An online cop named Detective Morris (played by Emmy-winning Nurse Jackie star Merritt Wever with dogged intensity) is investigating a private, for-profit, invitation-only nether-world locale called The Hideaway, whose visitors come to enact their private fantasies — cozying up to, ahem, prepubescent girls and then hacking them to death with an ax (before they reappear again, safe and sound and digitally reborn). The proprietor of the Hideaway (Tony winner Frank Wood), who calls himself Papa in his digital realm, concedes that he’s a pedophile, but that by creating a safe space for “consensual role play” he is protecting real children from falling prey to the proclivities of people like him or Doyle (Peter Friedman), a schoolteacher and Hideaway denizen whom Morris also interrogates.

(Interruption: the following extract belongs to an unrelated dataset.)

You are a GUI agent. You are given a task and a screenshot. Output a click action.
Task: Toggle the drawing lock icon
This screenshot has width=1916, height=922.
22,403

But Detective Morris is having none of it. “Just because it’s virtual,” she argues, “doesn’t mean it’s not real.” And in cutaway scenes to the Hideaway, we see what she means. We follow a Hideaway newcomer (Boardwalk Empire‘s Ben Rosenfield, looking like Jesse Eisenberg’s younger brother) as he enters the online realm’s Victorian mansion and meets the precocious young Iris, played with precocious poise by Sophia Anne Caruso. And while we never see anything untoward take place, the suggestion of what is to come is clear and quite unsettling enough.
The performances, directed with delicate precision by Anne Kaufman, contribute to feeling of displacement. Wood projects a sad, suburban air that seems both reasonable and yet slightly off. And Wever brings a stridency to her quest for propriety, hinting at ulterior motives that only gradually emerge.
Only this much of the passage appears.